* Problem
Repeat the records. Match each character exactly.

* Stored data
• • • • • • •
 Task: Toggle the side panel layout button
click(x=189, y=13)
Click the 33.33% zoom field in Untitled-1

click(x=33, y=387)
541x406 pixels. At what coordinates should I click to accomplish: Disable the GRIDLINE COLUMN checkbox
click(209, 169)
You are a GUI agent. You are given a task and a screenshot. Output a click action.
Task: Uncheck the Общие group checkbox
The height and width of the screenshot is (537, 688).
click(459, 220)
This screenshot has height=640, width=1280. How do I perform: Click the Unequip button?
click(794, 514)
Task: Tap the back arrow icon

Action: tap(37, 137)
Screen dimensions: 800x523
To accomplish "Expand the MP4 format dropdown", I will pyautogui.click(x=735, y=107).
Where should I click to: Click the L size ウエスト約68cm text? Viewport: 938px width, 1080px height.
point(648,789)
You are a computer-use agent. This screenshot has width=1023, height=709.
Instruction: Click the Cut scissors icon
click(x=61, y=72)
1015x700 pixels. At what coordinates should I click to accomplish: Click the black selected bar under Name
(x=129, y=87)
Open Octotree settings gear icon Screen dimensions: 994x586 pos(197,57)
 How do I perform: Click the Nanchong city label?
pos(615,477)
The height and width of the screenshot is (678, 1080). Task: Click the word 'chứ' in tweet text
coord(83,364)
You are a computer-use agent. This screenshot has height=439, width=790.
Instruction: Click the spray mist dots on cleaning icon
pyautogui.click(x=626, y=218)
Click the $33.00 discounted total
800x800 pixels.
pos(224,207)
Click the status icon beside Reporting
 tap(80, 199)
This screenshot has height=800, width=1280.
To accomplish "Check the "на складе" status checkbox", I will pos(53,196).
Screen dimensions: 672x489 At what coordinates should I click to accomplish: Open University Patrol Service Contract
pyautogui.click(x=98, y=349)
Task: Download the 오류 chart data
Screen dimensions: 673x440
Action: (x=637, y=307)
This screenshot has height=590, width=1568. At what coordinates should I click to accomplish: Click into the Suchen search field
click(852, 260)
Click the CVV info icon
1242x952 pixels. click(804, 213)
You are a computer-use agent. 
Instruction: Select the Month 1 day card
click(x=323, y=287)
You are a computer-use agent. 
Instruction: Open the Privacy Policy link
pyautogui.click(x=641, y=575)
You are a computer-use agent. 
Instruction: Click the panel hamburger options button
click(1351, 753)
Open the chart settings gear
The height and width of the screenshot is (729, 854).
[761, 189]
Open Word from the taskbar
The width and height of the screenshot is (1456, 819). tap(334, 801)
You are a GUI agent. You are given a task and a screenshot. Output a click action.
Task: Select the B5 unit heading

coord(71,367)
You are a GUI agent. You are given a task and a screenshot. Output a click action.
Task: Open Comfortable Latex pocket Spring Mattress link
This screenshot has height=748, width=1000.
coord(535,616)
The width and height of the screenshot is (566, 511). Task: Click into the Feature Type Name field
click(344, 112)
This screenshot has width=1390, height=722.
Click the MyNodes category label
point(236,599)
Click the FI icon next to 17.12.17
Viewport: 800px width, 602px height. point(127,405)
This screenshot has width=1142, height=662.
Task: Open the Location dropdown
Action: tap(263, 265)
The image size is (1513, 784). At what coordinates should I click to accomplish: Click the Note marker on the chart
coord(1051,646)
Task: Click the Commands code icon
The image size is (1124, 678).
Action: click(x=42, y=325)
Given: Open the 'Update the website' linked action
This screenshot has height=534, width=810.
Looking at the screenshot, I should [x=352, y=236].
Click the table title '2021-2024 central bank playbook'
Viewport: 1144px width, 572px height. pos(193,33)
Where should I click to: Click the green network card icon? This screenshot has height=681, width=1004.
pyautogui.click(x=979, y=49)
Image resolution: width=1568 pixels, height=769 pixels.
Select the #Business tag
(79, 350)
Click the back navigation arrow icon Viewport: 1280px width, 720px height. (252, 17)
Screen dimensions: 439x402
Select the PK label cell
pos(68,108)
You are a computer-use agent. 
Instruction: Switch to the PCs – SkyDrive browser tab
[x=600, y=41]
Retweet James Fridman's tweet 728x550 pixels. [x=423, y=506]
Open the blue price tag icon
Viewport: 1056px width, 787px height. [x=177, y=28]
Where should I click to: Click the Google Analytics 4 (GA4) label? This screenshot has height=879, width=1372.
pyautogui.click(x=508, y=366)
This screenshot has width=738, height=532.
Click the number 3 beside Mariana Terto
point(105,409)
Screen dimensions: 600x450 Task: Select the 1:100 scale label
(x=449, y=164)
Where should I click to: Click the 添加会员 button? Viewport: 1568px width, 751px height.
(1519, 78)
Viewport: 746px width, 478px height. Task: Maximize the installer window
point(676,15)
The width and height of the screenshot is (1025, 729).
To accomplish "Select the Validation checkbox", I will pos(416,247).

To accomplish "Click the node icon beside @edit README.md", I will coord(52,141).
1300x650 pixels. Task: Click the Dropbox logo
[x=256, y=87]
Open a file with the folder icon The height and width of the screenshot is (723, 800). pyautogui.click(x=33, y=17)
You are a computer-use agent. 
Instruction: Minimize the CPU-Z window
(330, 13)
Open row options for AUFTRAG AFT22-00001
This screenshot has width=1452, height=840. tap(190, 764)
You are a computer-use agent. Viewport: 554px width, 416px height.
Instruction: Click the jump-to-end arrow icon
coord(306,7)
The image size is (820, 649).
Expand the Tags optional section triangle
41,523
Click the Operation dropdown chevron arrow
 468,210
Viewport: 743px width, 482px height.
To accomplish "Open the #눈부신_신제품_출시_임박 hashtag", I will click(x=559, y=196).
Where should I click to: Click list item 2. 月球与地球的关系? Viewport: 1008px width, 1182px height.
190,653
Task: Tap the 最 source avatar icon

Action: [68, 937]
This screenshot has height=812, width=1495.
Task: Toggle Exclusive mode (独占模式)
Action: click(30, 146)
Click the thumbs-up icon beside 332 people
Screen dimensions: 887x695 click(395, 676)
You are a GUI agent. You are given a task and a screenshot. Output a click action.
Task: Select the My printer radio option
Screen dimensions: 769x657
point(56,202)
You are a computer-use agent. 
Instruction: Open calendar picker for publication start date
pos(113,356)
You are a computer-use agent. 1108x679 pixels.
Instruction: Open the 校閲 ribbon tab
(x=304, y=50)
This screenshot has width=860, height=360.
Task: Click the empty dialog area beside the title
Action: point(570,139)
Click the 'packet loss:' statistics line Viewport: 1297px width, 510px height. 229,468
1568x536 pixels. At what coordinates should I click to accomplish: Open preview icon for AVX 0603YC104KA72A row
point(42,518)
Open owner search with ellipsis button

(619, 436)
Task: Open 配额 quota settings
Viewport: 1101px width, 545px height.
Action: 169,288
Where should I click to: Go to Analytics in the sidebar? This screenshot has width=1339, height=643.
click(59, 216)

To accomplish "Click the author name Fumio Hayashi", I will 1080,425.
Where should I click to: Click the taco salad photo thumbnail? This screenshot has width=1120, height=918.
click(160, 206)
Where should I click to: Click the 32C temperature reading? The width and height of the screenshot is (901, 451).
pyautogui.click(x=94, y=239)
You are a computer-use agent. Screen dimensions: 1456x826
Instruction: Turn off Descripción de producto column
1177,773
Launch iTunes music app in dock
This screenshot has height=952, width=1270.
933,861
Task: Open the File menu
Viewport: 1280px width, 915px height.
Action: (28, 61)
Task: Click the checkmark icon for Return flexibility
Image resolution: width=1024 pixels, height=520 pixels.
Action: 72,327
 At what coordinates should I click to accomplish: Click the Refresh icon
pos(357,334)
• • • • • • •
* Your solution
 Task: Toggle the side panel layout button
click(x=189, y=13)
Click the 33.33% zoom field in Untitled-1

click(x=33, y=387)
541x406 pixels. At what coordinates should I click to accomplish: Disable the GRIDLINE COLUMN checkbox
click(209, 169)
You are a GUI agent. You are given a task and a screenshot. Output a click action.
Task: Uncheck the Общие group checkbox
The height and width of the screenshot is (537, 688).
click(459, 220)
This screenshot has height=640, width=1280. How do I perform: Click the Unequip button?
click(794, 514)
Task: Tap the back arrow icon

Action: tap(37, 137)
Screen dimensions: 800x523
To accomplish "Expand the MP4 format dropdown", I will pyautogui.click(x=735, y=107).
Where should I click to: Click the L size ウエスト約68cm text? Viewport: 938px width, 1080px height.
point(648,789)
You are a computer-use agent. This screenshot has width=1023, height=709.
Instruction: Click the Cut scissors icon
click(x=61, y=72)
1015x700 pixels. At what coordinates should I click to accomplish: Click the black selected bar under Name
(x=129, y=87)
Open Octotree settings gear icon Screen dimensions: 994x586 pos(197,57)
 How do I perform: Click the Nanchong city label?
pos(615,477)
The height and width of the screenshot is (678, 1080). Task: Click the word 'chứ' in tweet text
coord(83,364)
You are a computer-use agent. This screenshot has height=439, width=790.
Instruction: Click the spray mist dots on cleaning icon
pyautogui.click(x=626, y=218)
Click the $33.00 discounted total
800x800 pixels.
pos(224,207)
Click the status icon beside Reporting
 tap(80, 199)
This screenshot has height=800, width=1280.
To accomplish "Check the "на складе" status checkbox", I will pos(53,196).
Screen dimensions: 672x489 At what coordinates should I click to accomplish: Open University Patrol Service Contract
pyautogui.click(x=98, y=349)
Task: Download the 오류 chart data
Screen dimensions: 673x440
Action: (x=637, y=307)
This screenshot has height=590, width=1568. At what coordinates should I click to accomplish: Click into the Suchen search field
click(852, 260)
Click the CVV info icon
1242x952 pixels. click(804, 213)
You are a computer-use agent. 
Instruction: Select the Month 1 day card
click(x=323, y=287)
You are a computer-use agent. 
Instruction: Open the Privacy Policy link
pyautogui.click(x=641, y=575)
You are a computer-use agent. 
Instruction: Click the panel hamburger options button
click(1351, 753)
Open the chart settings gear
The height and width of the screenshot is (729, 854).
[761, 189]
Open Word from the taskbar
The width and height of the screenshot is (1456, 819). tap(334, 801)
You are a GUI agent. You are given a task and a screenshot. Output a click action.
Task: Select the B5 unit heading

coord(71,367)
You are a GUI agent. You are given a task and a screenshot. Output a click action.
Task: Open Comfortable Latex pocket Spring Mattress link
This screenshot has height=748, width=1000.
coord(535,616)
The width and height of the screenshot is (566, 511). Task: Click into the Feature Type Name field
click(344, 112)
This screenshot has width=1390, height=722.
Click the MyNodes category label
point(236,599)
Click the FI icon next to 17.12.17
Viewport: 800px width, 602px height. point(127,405)
This screenshot has width=1142, height=662.
Task: Open the Location dropdown
Action: tap(263, 265)
The image size is (1513, 784). At what coordinates should I click to accomplish: Click the Note marker on the chart
coord(1051,646)
Task: Click the Commands code icon
The image size is (1124, 678).
Action: click(x=42, y=325)
Given: Open the 'Update the website' linked action
This screenshot has height=534, width=810.
Looking at the screenshot, I should [x=352, y=236].
Click the table title '2021-2024 central bank playbook'
Viewport: 1144px width, 572px height. pos(193,33)
Where should I click to: Click the green network card icon? This screenshot has height=681, width=1004.
pyautogui.click(x=979, y=49)
Image resolution: width=1568 pixels, height=769 pixels.
Select the #Business tag
(79, 350)
Click the back navigation arrow icon Viewport: 1280px width, 720px height. (252, 17)
Screen dimensions: 439x402
Select the PK label cell
pos(68,108)
You are a computer-use agent. 
Instruction: Switch to the PCs – SkyDrive browser tab
[x=600, y=41]
Retweet James Fridman's tweet 728x550 pixels. [x=423, y=506]
Open the blue price tag icon
Viewport: 1056px width, 787px height. [x=177, y=28]
Where should I click to: Click the Google Analytics 4 (GA4) label? This screenshot has height=879, width=1372.
pyautogui.click(x=508, y=366)
This screenshot has width=738, height=532.
Click the number 3 beside Mariana Terto
point(105,409)
Screen dimensions: 600x450 Task: Select the 1:100 scale label
(x=449, y=164)
Where should I click to: Click the 添加会员 button? Viewport: 1568px width, 751px height.
(1519, 78)
Viewport: 746px width, 478px height. Task: Maximize the installer window
point(676,15)
The width and height of the screenshot is (1025, 729).
To accomplish "Select the Validation checkbox", I will pos(416,247).

To accomplish "Click the node icon beside @edit README.md", I will coord(52,141).
1300x650 pixels. Task: Click the Dropbox logo
[x=256, y=87]
Open a file with the folder icon The height and width of the screenshot is (723, 800). pyautogui.click(x=33, y=17)
You are a computer-use agent. 
Instruction: Minimize the CPU-Z window
(330, 13)
Open row options for AUFTRAG AFT22-00001
This screenshot has width=1452, height=840. tap(190, 764)
You are a computer-use agent. Viewport: 554px width, 416px height.
Instruction: Click the jump-to-end arrow icon
coord(306,7)
The image size is (820, 649).
Expand the Tags optional section triangle
41,523
Click the Operation dropdown chevron arrow
 468,210
Viewport: 743px width, 482px height.
To accomplish "Open the #눈부신_신제품_출시_임박 hashtag", I will click(x=559, y=196).
Where should I click to: Click list item 2. 月球与地球的关系? Viewport: 1008px width, 1182px height.
190,653
Task: Tap the 最 source avatar icon

Action: [68, 937]
This screenshot has height=812, width=1495.
Task: Toggle Exclusive mode (独占模式)
Action: click(30, 146)
Click the thumbs-up icon beside 332 people
Screen dimensions: 887x695 click(395, 676)
You are a GUI agent. You are given a task and a screenshot. Output a click action.
Task: Select the My printer radio option
Screen dimensions: 769x657
point(56,202)
You are a computer-use agent. 
Instruction: Open calendar picker for publication start date
pos(113,356)
You are a computer-use agent. 1108x679 pixels.
Instruction: Open the 校閲 ribbon tab
(x=304, y=50)
This screenshot has width=860, height=360.
Task: Click the empty dialog area beside the title
Action: point(570,139)
Click the 'packet loss:' statistics line Viewport: 1297px width, 510px height. 229,468
1568x536 pixels. At what coordinates should I click to accomplish: Open preview icon for AVX 0603YC104KA72A row
point(42,518)
Open owner search with ellipsis button

(619, 436)
Task: Open 配额 quota settings
Viewport: 1101px width, 545px height.
Action: 169,288
Where should I click to: Go to Analytics in the sidebar? This screenshot has width=1339, height=643.
click(59, 216)

To accomplish "Click the author name Fumio Hayashi", I will 1080,425.
Where should I click to: Click the taco salad photo thumbnail? This screenshot has width=1120, height=918.
click(160, 206)
Where should I click to: Click the 32C temperature reading? The width and height of the screenshot is (901, 451).
pyautogui.click(x=94, y=239)
You are a computer-use agent. Screen dimensions: 1456x826
Instruction: Turn off Descripción de producto column
1177,773
Launch iTunes music app in dock
This screenshot has height=952, width=1270.
933,861
Task: Open the File menu
Viewport: 1280px width, 915px height.
Action: (28, 61)
Task: Click the checkmark icon for Return flexibility
Image resolution: width=1024 pixels, height=520 pixels.
Action: 72,327
 At what coordinates should I click to accomplish: Click the Refresh icon
pos(357,334)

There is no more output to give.